* [Source information]
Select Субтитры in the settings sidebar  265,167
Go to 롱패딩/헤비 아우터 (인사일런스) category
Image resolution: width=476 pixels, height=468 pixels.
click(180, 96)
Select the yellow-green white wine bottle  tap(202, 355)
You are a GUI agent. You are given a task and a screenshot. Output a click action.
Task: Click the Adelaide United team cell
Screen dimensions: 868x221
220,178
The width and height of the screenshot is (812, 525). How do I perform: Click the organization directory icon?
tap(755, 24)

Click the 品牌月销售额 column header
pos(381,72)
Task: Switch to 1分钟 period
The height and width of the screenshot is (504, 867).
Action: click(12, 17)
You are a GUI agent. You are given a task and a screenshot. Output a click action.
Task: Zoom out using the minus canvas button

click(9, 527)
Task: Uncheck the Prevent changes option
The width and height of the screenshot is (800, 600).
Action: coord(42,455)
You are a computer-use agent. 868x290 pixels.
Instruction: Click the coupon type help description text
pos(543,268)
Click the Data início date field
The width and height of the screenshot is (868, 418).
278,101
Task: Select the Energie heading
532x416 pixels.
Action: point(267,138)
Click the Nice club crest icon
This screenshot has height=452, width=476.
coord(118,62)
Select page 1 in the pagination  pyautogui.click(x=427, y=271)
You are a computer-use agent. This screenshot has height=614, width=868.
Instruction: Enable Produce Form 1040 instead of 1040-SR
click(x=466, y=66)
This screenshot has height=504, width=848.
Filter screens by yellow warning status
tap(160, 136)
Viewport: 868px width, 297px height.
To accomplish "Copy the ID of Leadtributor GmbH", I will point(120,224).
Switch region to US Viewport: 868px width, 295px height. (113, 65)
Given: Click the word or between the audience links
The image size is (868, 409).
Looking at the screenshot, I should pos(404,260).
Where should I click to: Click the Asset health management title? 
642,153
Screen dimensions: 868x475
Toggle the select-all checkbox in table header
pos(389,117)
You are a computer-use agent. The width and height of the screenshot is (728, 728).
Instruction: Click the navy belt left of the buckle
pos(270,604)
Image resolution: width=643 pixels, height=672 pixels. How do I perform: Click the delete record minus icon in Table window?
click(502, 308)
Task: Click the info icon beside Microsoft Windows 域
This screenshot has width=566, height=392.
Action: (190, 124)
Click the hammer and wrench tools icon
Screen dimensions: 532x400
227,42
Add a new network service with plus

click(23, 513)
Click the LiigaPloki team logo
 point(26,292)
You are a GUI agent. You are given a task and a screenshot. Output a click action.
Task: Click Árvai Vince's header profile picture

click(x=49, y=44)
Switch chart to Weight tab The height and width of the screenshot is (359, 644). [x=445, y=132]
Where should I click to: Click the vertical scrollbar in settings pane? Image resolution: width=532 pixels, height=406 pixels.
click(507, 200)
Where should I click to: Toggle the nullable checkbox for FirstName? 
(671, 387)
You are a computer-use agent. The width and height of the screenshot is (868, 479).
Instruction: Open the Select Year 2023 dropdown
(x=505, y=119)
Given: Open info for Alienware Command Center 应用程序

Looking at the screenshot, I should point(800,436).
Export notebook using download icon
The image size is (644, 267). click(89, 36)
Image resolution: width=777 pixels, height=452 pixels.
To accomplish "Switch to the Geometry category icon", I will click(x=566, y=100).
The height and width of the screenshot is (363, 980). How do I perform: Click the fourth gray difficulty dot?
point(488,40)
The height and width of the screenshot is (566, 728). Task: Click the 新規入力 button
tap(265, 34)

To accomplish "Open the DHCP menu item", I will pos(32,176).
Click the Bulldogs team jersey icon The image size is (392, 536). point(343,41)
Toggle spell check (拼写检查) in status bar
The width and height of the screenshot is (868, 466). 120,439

* [Task]
Reproduce the data exactly. Keep every line intact.

* [Task response]
Select Субтитры in the settings sidebar  265,167
Go to 롱패딩/헤비 아우터 (인사일런스) category
Image resolution: width=476 pixels, height=468 pixels.
click(180, 96)
Select the yellow-green white wine bottle  tap(202, 355)
You are a GUI agent. You are given a task and a screenshot. Output a click action.
Task: Click the Adelaide United team cell
Screen dimensions: 868x221
220,178
The width and height of the screenshot is (812, 525). How do I perform: Click the organization directory icon?
tap(755, 24)

Click the 品牌月销售额 column header
pos(381,72)
Task: Switch to 1分钟 period
The height and width of the screenshot is (504, 867).
Action: click(12, 17)
You are a GUI agent. You are given a task and a screenshot. Output a click action.
Task: Zoom out using the minus canvas button

click(9, 527)
Task: Uncheck the Prevent changes option
The width and height of the screenshot is (800, 600).
Action: coord(42,455)
You are a computer-use agent. 868x290 pixels.
Instruction: Click the coupon type help description text
pos(543,268)
Click the Data início date field
The width and height of the screenshot is (868, 418).
278,101
Task: Select the Energie heading
532x416 pixels.
Action: point(267,138)
Click the Nice club crest icon
This screenshot has height=452, width=476.
coord(118,62)
Select page 1 in the pagination  pyautogui.click(x=427, y=271)
You are a computer-use agent. This screenshot has height=614, width=868.
Instruction: Enable Produce Form 1040 instead of 1040-SR
click(x=466, y=66)
This screenshot has height=504, width=848.
Filter screens by yellow warning status
tap(160, 136)
Viewport: 868px width, 297px height.
To accomplish "Copy the ID of Leadtributor GmbH", I will point(120,224).
Switch region to US Viewport: 868px width, 295px height. (113, 65)
Given: Click the word or between the audience links
The image size is (868, 409).
Looking at the screenshot, I should pos(404,260).
Where should I click to: Click the Asset health management title? 
642,153
Screen dimensions: 868x475
Toggle the select-all checkbox in table header
pos(389,117)
You are a computer-use agent. The width and height of the screenshot is (728, 728).
Instruction: Click the navy belt left of the buckle
pos(270,604)
Image resolution: width=643 pixels, height=672 pixels. How do I perform: Click the delete record minus icon in Table window?
click(502, 308)
Task: Click the info icon beside Microsoft Windows 域
This screenshot has width=566, height=392.
Action: (190, 124)
Click the hammer and wrench tools icon
Screen dimensions: 532x400
227,42
Add a new network service with plus

click(23, 513)
Click the LiigaPloki team logo
 point(26,292)
You are a GUI agent. You are given a task and a screenshot. Output a click action.
Task: Click Árvai Vince's header profile picture

click(x=49, y=44)
Switch chart to Weight tab The height and width of the screenshot is (359, 644). [x=445, y=132]
Where should I click to: Click the vertical scrollbar in settings pane? Image resolution: width=532 pixels, height=406 pixels.
click(507, 200)
Where should I click to: Toggle the nullable checkbox for FirstName? 
(671, 387)
You are a computer-use agent. The width and height of the screenshot is (868, 479).
Instruction: Open the Select Year 2023 dropdown
(x=505, y=119)
Given: Open info for Alienware Command Center 应用程序

Looking at the screenshot, I should point(800,436).
Export notebook using download icon
The image size is (644, 267). click(89, 36)
Image resolution: width=777 pixels, height=452 pixels.
To accomplish "Switch to the Geometry category icon", I will click(x=566, y=100).
The height and width of the screenshot is (363, 980). How do I perform: Click the fourth gray difficulty dot?
point(488,40)
The height and width of the screenshot is (566, 728). Task: Click the 新規入力 button
tap(265, 34)

To accomplish "Open the DHCP menu item", I will pos(32,176).
Click the Bulldogs team jersey icon The image size is (392, 536). point(343,41)
Toggle spell check (拼写检查) in status bar
The width and height of the screenshot is (868, 466). 120,439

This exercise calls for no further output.